I appreciate and thank you all for helping me. I will get some pictures coming with my progress setting up tank.


----------



## partsrep (Mar 14, 2005)

partsrep said:


> I would go with at least two AC70's as a bare minimum. Two filters are always better than one in case of a failure. If you could do two AC110's that would be best or even a mix of one AC110 and one AC70.


----------



## shelbynjakesdad (Mar 13, 2013)

Vinodh said:


> Billy: Thank you for the response sir, Lighting 10k and 14K only is available online, other lights seem to have no description about how much K it is. i guess, 10K wont cut it?
> 
> Partsrep: It is self explanatory indeed, i just hoped to could get away with little money spent.  Canister Filter is the single most expensive thing, higher than rest of equipment put together. But, that's understandable, since it is the important equipment and a German product. Not sure, its actually manufactured in Germany though. Thank you for the advise sir....
> 
> ...


About the lights. The "K" rating is simply the "color temperature" and has no impact on the actual amount of light produced by a light. The higher the "K" rating, the more blue the light will appear. I prefer high K rating on my lights because I feel it makes the fish look better, but others prefer the lower K rating, which actually will produce more growth in the plants. It really is personal preference.

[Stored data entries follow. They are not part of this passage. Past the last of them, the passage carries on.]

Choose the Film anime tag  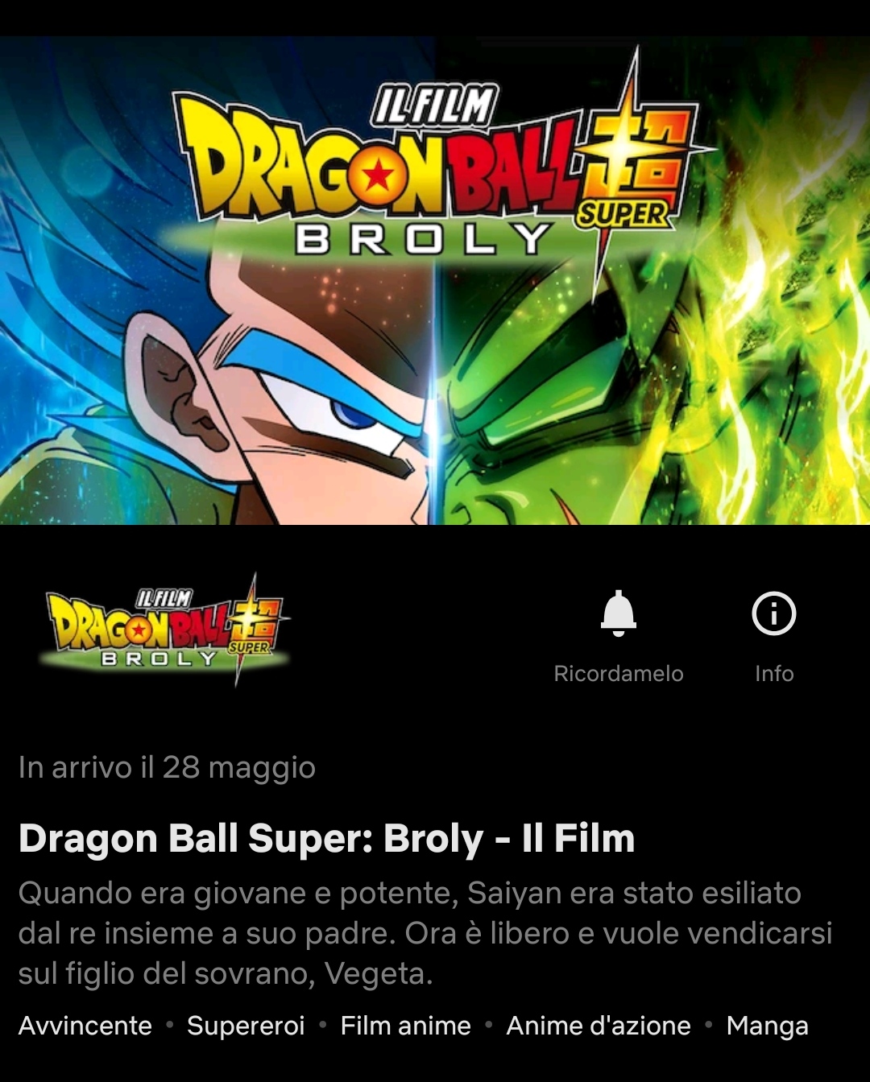[405, 1026]
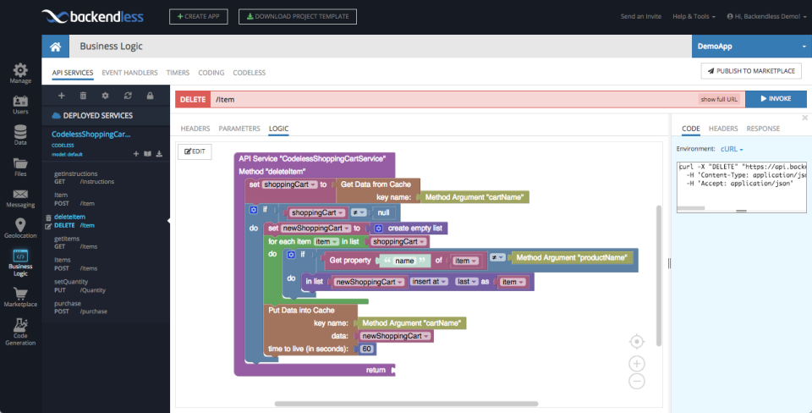
Task: Open Code Generation in the sidebar
Action: click(x=20, y=332)
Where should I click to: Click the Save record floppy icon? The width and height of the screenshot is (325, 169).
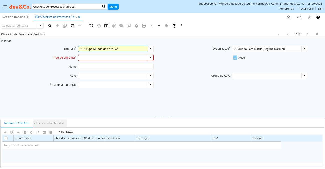click(73, 26)
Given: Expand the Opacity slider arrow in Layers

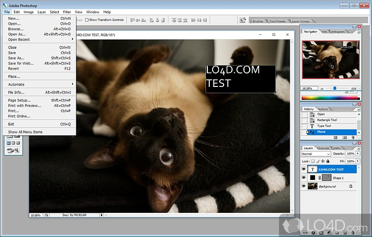Looking at the screenshot, I should (357, 154).
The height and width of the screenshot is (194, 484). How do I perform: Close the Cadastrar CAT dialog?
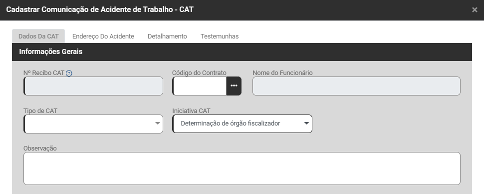[475, 10]
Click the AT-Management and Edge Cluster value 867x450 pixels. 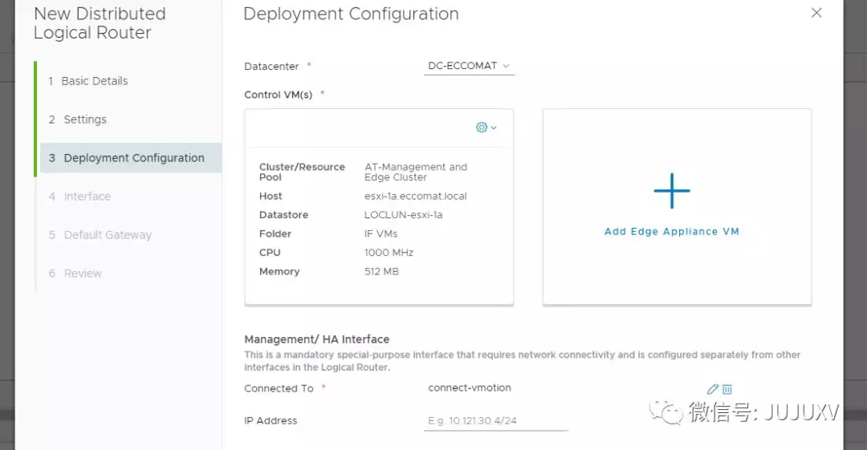point(415,172)
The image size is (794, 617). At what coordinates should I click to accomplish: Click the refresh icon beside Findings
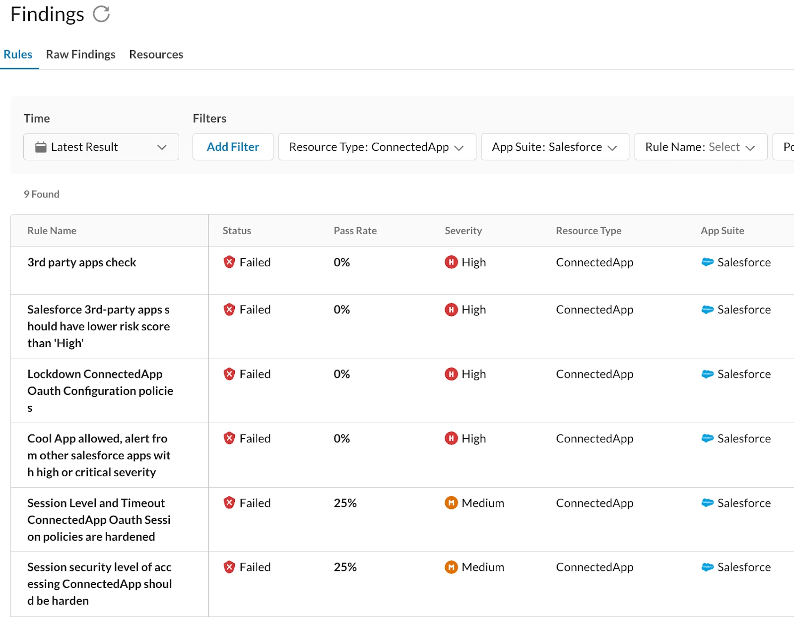tap(101, 14)
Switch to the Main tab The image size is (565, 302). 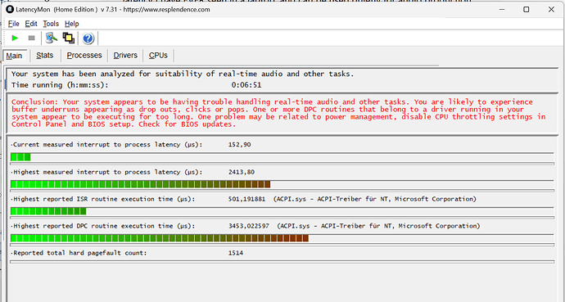(x=15, y=56)
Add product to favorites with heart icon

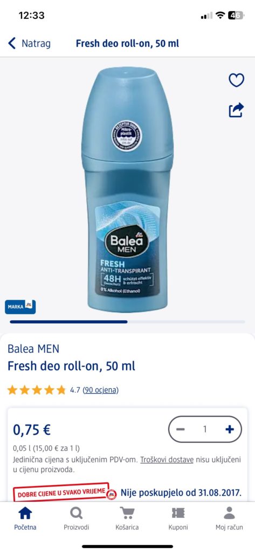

The marble and the sand you have should be fine for the fish. I actually prefer darker colored sand, it will appear much lighter under your aquarium lights. Just make sure you rinse the sand very well. Fill a 5 gallon bucket 1/2 full and run a water hose in it while stirring the sand until the water runs clear. This will rinse out the fine particles and prevent your tank from being cloudy when you fill it.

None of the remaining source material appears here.